During the fight against the Ottomans, Greece accumulated a large external debt — a debt on which it defaulted in 1826, greatly restricting the new country’s ability to access international credit. The United Kingdom, France and Russia agreed to loan the new country 600 million francs. As a condition of the loan, the three countries maintained diplomatic representatives in Athens who were heavily involved in the creation and oversight of the Greek government. The Great Powers wanted to see immediate returns on their loans after the new country began taking shape. However, the only immediate source of internal revenue for Greece was agriculture. Loans were given to farmers to expand cultivation on land that was nationalized after the war. The financing terms of the state loans, which required a 3 percent down payment in cash, combined with an immediate and heavy tithe on the lands’ production, forced most agriculture laborers to borrow from the few private individuals who had access to large amounts of capital — mostly the wealthy members of the Greek diaspora and the merchant class. This created a cycle of debt wherein the state’s attempts to pay off its international debt resulted in an increasingly indebted population…
Greece in Modern Times
By the end of World War II, Greece, along with its European sponsors, was in economic ruins. In March 1947, the United Kingdom had to end the financial assistance it had provided Greece in varying degrees since the 1820s. However, the Communist insurgency that engulfed Greece immediately after World War II once again presented the threat of Russia (now the Soviet Union) controlling strategic points in the Eastern Mediterranean. This made Greece strategically critical to the single remaining Western superpower: the United States, whose military and economic aid to Greece during the Cold War prevented Communist forces from gaining influence in the country. In 1981, Greece became the 10th member of the European Economic Community (the predecessor of the European Union). After this, Greece received large loans and subsidies from the European bloc in addition to aid from the United States. Nonetheless, by the early 1990s, Greece’s lack of economic growth and massive budget deficit led the IMF and European Commission to supervise the country’s finances.

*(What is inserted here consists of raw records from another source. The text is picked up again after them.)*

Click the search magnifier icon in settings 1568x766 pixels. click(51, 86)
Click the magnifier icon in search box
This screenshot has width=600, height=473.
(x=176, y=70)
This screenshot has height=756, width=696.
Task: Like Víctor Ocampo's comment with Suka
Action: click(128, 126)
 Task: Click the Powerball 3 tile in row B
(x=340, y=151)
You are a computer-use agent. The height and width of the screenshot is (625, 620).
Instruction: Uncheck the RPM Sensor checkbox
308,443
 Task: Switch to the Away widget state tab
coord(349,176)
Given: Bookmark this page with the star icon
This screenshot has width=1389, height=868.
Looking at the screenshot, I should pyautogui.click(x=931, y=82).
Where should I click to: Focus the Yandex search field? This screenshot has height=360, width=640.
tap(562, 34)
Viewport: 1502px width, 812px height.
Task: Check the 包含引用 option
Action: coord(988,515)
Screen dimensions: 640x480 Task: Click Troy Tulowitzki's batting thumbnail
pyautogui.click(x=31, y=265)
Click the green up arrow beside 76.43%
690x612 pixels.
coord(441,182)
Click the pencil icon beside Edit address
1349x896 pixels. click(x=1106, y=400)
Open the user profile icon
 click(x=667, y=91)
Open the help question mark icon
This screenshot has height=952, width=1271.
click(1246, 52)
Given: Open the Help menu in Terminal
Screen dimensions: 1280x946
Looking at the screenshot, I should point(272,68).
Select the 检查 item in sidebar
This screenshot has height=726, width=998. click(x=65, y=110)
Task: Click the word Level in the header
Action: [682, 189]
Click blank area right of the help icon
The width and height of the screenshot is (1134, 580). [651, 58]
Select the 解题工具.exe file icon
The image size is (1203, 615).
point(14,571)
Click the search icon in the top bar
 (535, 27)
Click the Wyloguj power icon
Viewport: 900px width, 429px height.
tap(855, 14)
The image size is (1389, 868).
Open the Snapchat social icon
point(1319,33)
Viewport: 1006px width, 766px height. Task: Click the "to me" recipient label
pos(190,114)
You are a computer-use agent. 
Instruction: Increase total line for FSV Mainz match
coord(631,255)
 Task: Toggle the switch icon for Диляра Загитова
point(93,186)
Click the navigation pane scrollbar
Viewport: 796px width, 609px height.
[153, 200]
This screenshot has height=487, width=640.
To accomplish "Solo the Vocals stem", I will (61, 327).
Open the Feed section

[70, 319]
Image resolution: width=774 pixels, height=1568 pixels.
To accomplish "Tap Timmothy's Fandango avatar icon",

A Familiar Position for Athens
Greece’s current problems — a large external debt, high defense expenditures, a political system entrenched by its ability to provide its supporters with continual patronage, a capital-poor and import-dependent economy, an ineffective tax collection system, exclusion from international credit markets and the forfeiture of its fiscal sovereignty to external creditors — are problems Greece has faced throughout its modern existence. It has been in major powers’ strategic interest to ensure Greece’s stability since its independence from the Ottoman Empire, but it seems that nearly 200 years of international interest in developing the Greek economy has not done much to change Greece’s circumstances.
Article by Stratfor. Full article can be viewed at “Greece’s Continuing Cycle of Debt and Default.”
Some things never change, though Greece’s strategic importance to the West perhaps has. Greece has far less value as a military, diplomatic, or trading partner than, say, neighboring Turkey. It will be interesting to see if, for the first time in two centuries of welfare payments, the West finally cuts Greece loose.